‘Eskom is a problem child’: Scopa on procurement deviation requests worth R68.7bn in a single quarter
Eskom under the stewardship of CEO André de Ruyter is the champion of requests for deviation from normal procurement laws to the tune of R68.7bn in a single quarter of the ongoing financial year.
That is according to a National Treasury presentation tabled before the standing committee on public accounts (Scopa) on Tuesday.
The National Treasury, led by acting chief procurement officer Estelle Setan, was reporting on deviations by national departments and state-owned enterprises (SEOs) in this financial year’s first three quarters.
Setan told Scopa deviation applications in the three quarters totalled R95bn, 79% of them recorded in the second quarter.
The single biggest contributor to deviation applications in Q2 was from Eskom worth R68.7bn - 97% of which was for the renegotiation of coal supply.
Members of Scopa were not pleased with Eskom.
“At the end we supported the deviation in terms of criticality and the issue that it might contribute to additional load-shedding, and we looked at value for money and the impact of not supporting the deviation versus supporting it in terms of service delivery and the continuation of the service,” said Setan.
Scopa chairperson Mkhuleko Hlengwa said Eskom needed to be whipped into line sooner rather than later.
“We will have to focus on Eskom because the coal matter remains a perennial issue. If they are now reported to be applying for a deviation of about R68bn, increasing substantially the value of requests National Treasury had to deal with, it speaks to an Eskom that has to appear before us,” he said.
“Eskom is a problem child. I do not know what miracle we will need to get it right. If it is not load-shedding, it is expansions and deviations. There is a fundamental problem at Eskom. We will have to apply our minds as a committee on how we deal with those things.”
In the same second quarter, Eskom was followed by another SOE, Transnet, which requested deviation to the value of R2.3bn for the supply of refined fuel.
Setan said in the first quarter of the 2020-21 financial year “the biggest contributor here is the department of higher education and that is attributed to R3.7bn for the procurement of laptops to students which was also not supported”.
“The second largest was for the police, which was reporting on personal protective equipment procurement of R1.2bn, and the third largest is Eskom (R60m) for applications and the largest was for the manufacture, supply and delivery of air heater spares.”
The third quarter was claimed by the department of health for the procurement of Covid-19 vaccines to the value of R4.3bn.

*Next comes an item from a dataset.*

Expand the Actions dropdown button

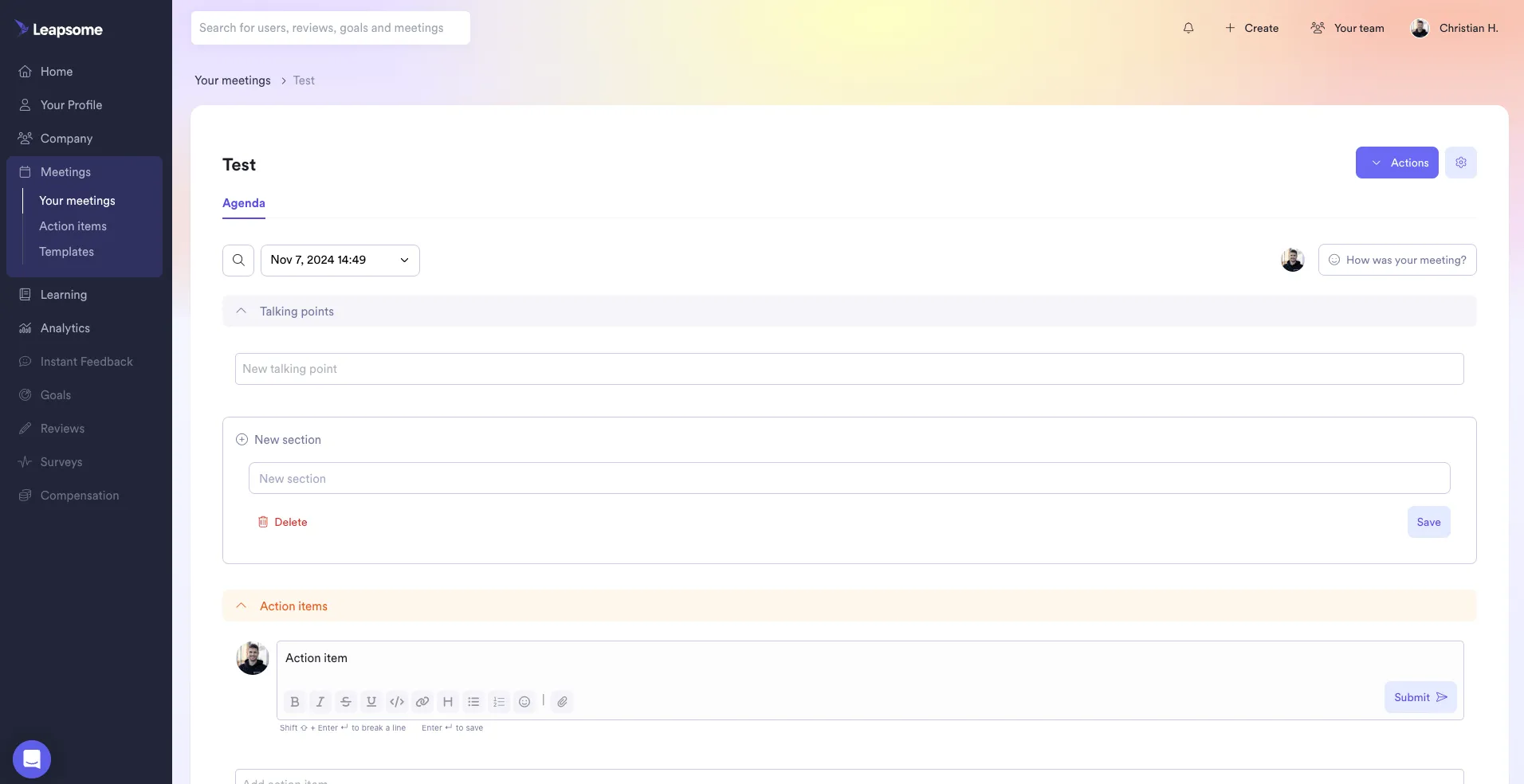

“The Passenger Rail Agency of SA was the second largest contributor for technical assistance for the condition assessment, rehabilitation and maintenance of network and R902m for private security services,” said Setan.
Members expressed concern that departments and SOEs went ahead with deviations, even when their requests had been rejected by the National Treasury.
“There is a worrying trend that there are more deviations which are not supported by National Treasury, but departments and state entities proceed even though there is no support,” said ANC MP Bernice Swartz.
Hlengwa agreed: “Something does not sit well with me. The issue of National Treasury not approving deviation requests and people unofficially proceed. We will wait for the auditor-general at some point. That cannot be right.”